Records contained in a dataset
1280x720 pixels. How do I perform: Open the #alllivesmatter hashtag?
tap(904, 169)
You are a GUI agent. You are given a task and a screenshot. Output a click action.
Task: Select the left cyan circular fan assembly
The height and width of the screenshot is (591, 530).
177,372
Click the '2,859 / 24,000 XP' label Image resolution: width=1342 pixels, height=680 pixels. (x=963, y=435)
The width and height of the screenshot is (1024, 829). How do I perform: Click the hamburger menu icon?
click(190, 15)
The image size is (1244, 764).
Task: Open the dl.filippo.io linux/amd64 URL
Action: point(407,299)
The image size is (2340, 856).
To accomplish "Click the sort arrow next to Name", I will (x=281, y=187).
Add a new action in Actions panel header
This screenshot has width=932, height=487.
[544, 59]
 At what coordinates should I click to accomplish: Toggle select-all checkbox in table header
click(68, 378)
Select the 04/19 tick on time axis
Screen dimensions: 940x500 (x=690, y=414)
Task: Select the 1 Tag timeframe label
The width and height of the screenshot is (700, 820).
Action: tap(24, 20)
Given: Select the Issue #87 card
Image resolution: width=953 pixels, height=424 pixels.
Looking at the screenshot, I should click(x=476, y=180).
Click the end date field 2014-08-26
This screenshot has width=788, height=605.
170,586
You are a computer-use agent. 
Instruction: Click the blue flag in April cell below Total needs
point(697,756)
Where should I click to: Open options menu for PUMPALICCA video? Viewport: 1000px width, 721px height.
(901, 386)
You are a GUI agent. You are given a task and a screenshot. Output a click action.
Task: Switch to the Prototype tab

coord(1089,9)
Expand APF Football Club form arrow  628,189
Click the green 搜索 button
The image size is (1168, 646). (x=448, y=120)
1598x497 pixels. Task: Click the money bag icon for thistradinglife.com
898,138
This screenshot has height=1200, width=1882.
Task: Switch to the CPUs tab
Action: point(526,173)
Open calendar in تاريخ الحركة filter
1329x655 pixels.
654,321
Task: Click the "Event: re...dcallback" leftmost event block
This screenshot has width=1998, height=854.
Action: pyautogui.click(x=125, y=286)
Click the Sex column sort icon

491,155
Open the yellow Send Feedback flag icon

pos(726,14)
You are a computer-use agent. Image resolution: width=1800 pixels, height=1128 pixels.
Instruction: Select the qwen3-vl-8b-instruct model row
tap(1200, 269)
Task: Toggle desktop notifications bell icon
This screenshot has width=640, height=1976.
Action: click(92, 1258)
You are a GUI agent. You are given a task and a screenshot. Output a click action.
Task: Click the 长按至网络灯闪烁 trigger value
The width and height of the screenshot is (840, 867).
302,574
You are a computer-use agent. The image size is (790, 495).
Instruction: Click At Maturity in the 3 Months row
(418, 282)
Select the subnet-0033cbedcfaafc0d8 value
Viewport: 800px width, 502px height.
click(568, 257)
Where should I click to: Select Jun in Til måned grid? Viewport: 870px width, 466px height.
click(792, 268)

» Work to complete
Could you copy every line from the records that has "label" in it?

» Completed task
Click the '2,859 / 24,000 XP' label Image resolution: width=1342 pixels, height=680 pixels. (x=963, y=435)
Task: Select the 1 Tag timeframe label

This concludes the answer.